When it comes to decision-making in an organization, it is not just the decision itself that matters, but who is responsible for making the decision.

In well-run organizations, there is a clear distinction between the decisions that should be made by top-level leaders in governance and those that should be made by managers at the operational level. When this line is crossed, unintended consequences can affect the organization and its employees.

Recently, the Board of Trustees for the Office of Hawaiian Affairs (OHA) felt it was necessary to cross this line and address the organization’s telework practice.

On June 1, 2023, following a closed executive session, the trustees voted eight to one “…to end the Office of Hawaiian Affairs’ present teleworking practice effective July 1, 2023.”

While I firmly believe that my colleagues acted in good faith and voted based on what they believed was the best interest of the organization, I found it necessary to vote against this action.
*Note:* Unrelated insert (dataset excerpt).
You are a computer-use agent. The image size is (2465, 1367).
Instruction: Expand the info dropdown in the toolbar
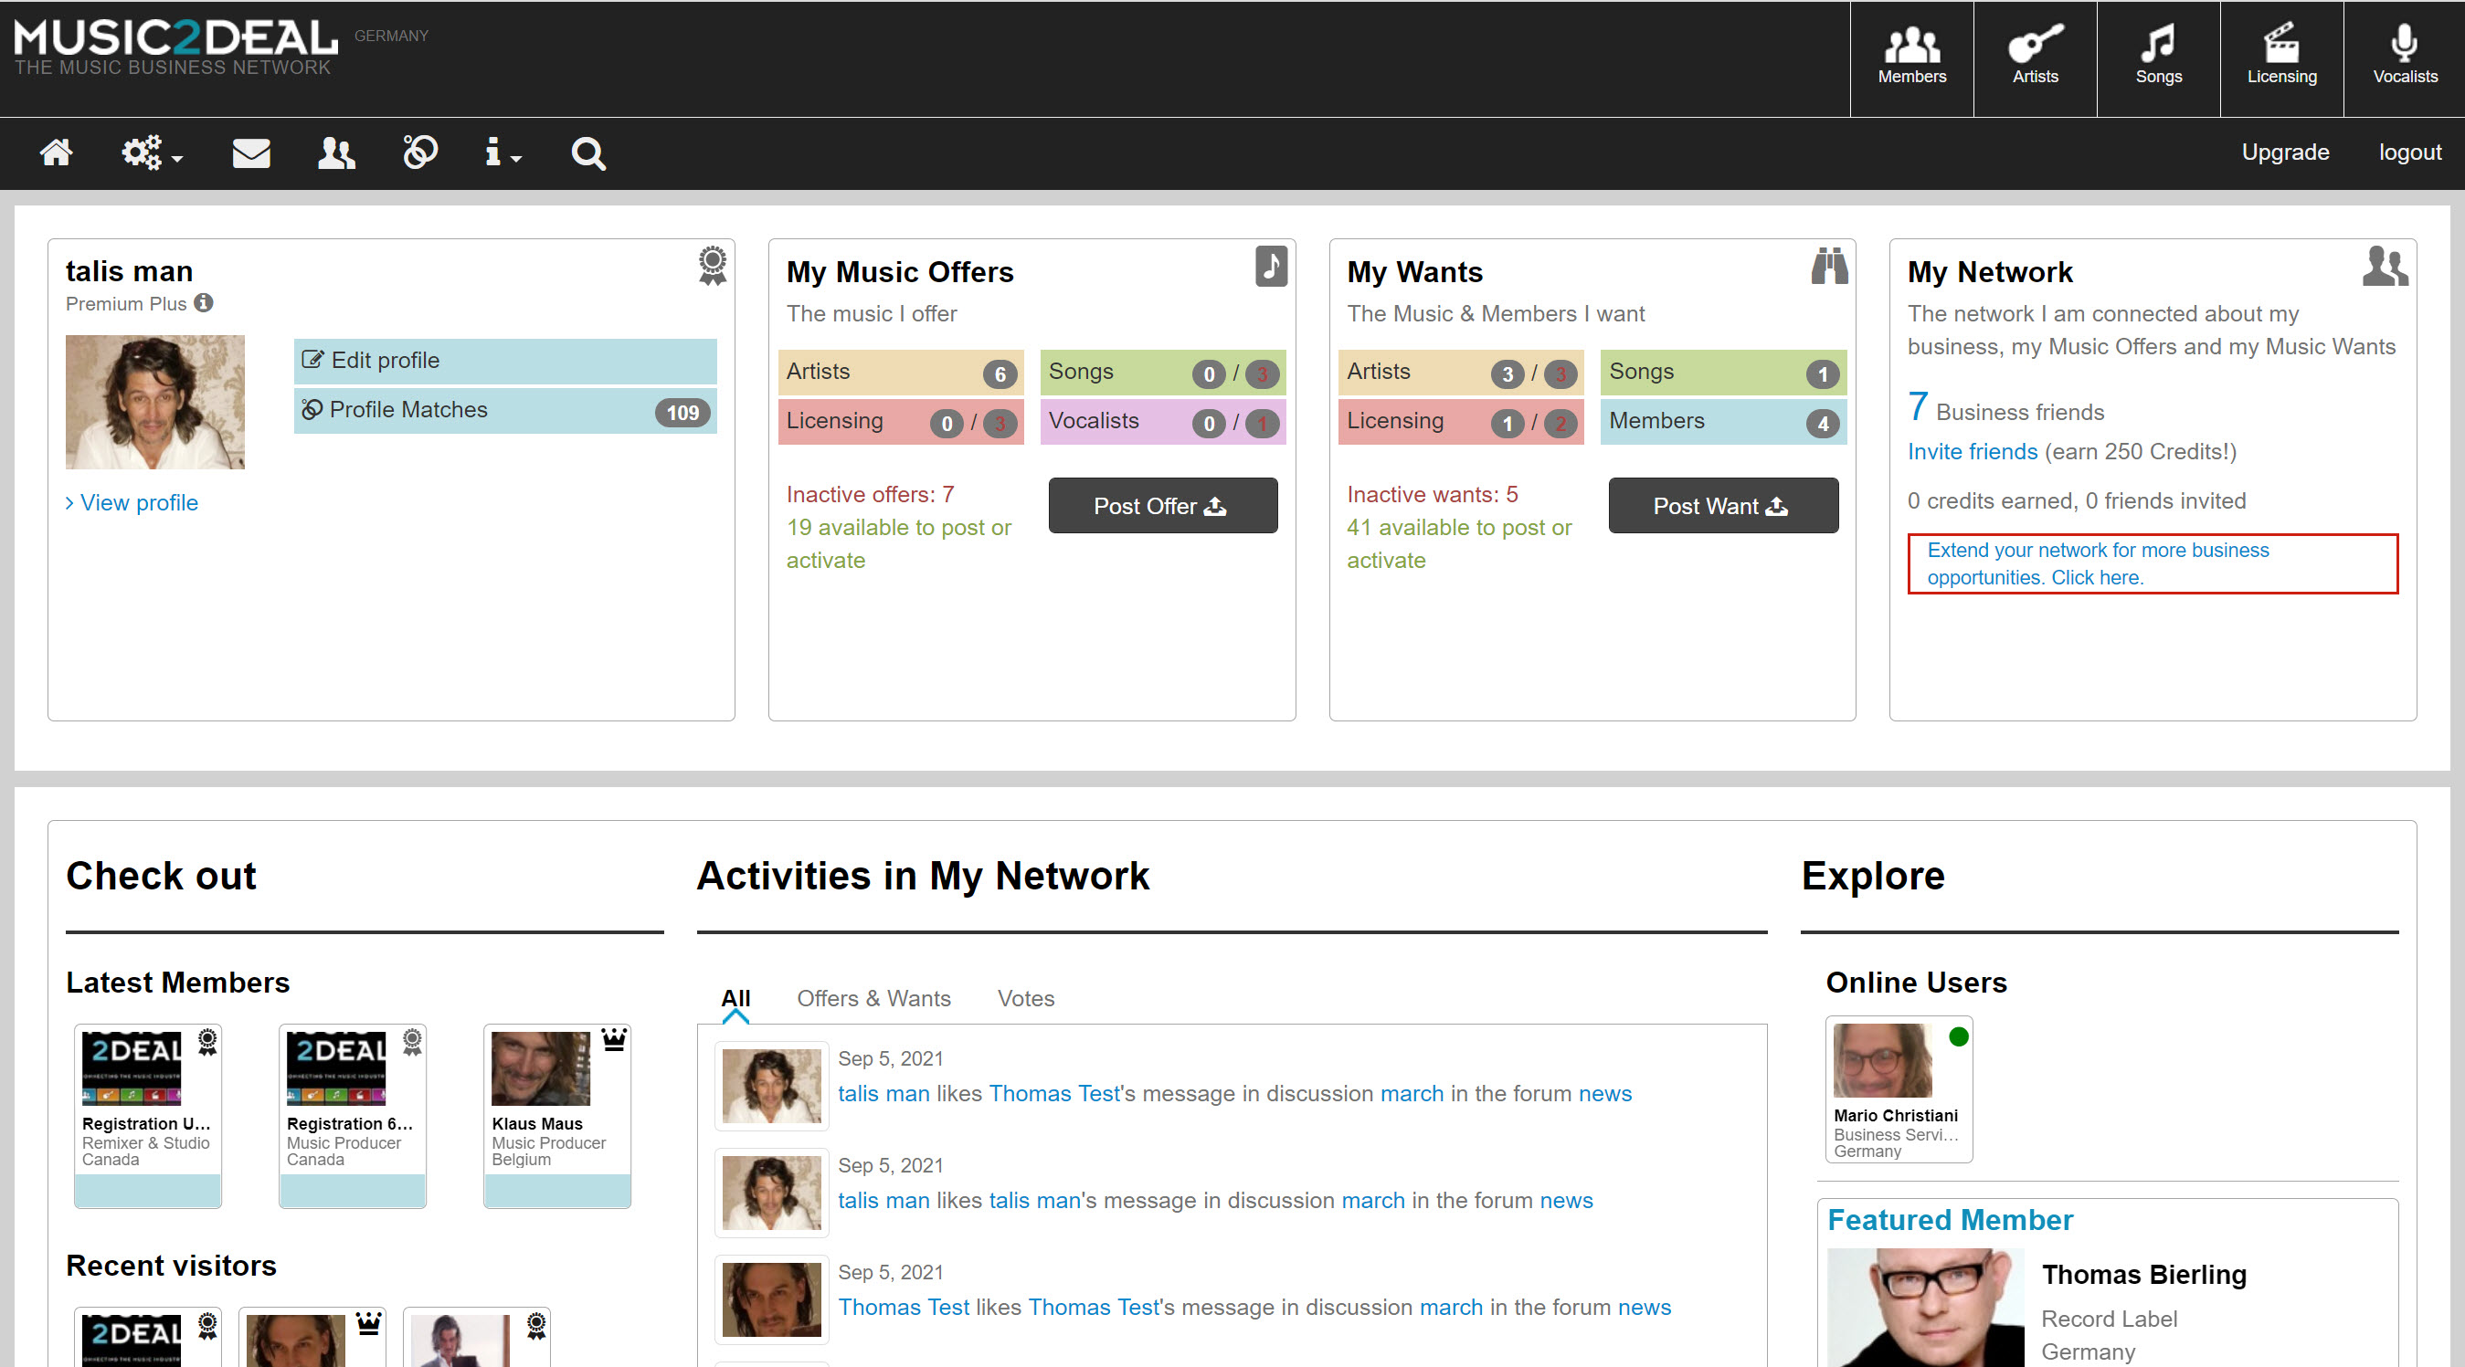pos(500,153)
My decision was guided by the principle that trustees should focus on governance rather than management. This means that trustees should concentrate on analyzing, approving, and implementing sound governance policies, while leaving the day-to-day management of staff to OHA’s administrative leaders.

The crucial distinction between governance and management is widely recognized in both the public and private sectors. For example, the Good Governance Institute in London advocates for this separation as it allows board members to focus on the bigger picture while leaving operational aspects to managers.*

The recent action by OHA’s board, which saw trustees taking on an administrative role, raises the concern that we are not operating according to established best practices. It also sends a confusing signal to prospective candidates as the board begins the process of recruiting a new CEO. We will have a difficult time attracting the most qualified and experienced executive talent to work in an environment where the roles of the board and CEO are not clearly defined or followed.

Additionally, the board should take into consideration concerns raised by OHA’s administration in response to the directive to end telework. Administration leaders have expressed that OHA has not engaged in comprehensive discussions that weigh the pros and cons of telework to make an informed decision.

Furthermore, they point out that there has not been adequate evaluation of the productivity levels of teleworking employees compared to those who work at the office. These concerns underscore the importance of conducting thorough discussions and research before making hasty decisions.

Looking ahead, it would be prudent for OHA to reconsider the option of telework after conducting careful due diligence and research, especially given the fact that we have a high number of staff vacancies within OHA. In a post-COVID world, telework can play a role in attracting and retaining talent – something that could help fill the current vacancies.

Essentially, telework is a tool that OHA’s CEO and administrative leaders should have at their disposal to utilize as they see fit.

In conclusion, there is more here at stake than the debate over governance and management practices. We must remember that OHA’s staff are not just workers; they are individuals with families, who deserve to be valued and respected. Rapid decisions made without adequate due diligence could inadvertently impact their lives and the morale of the organization.

For the sake of our staff and the beneficiaries of OHA, let us treat one another as ‘ohana: Aloha kekahi i kekahi.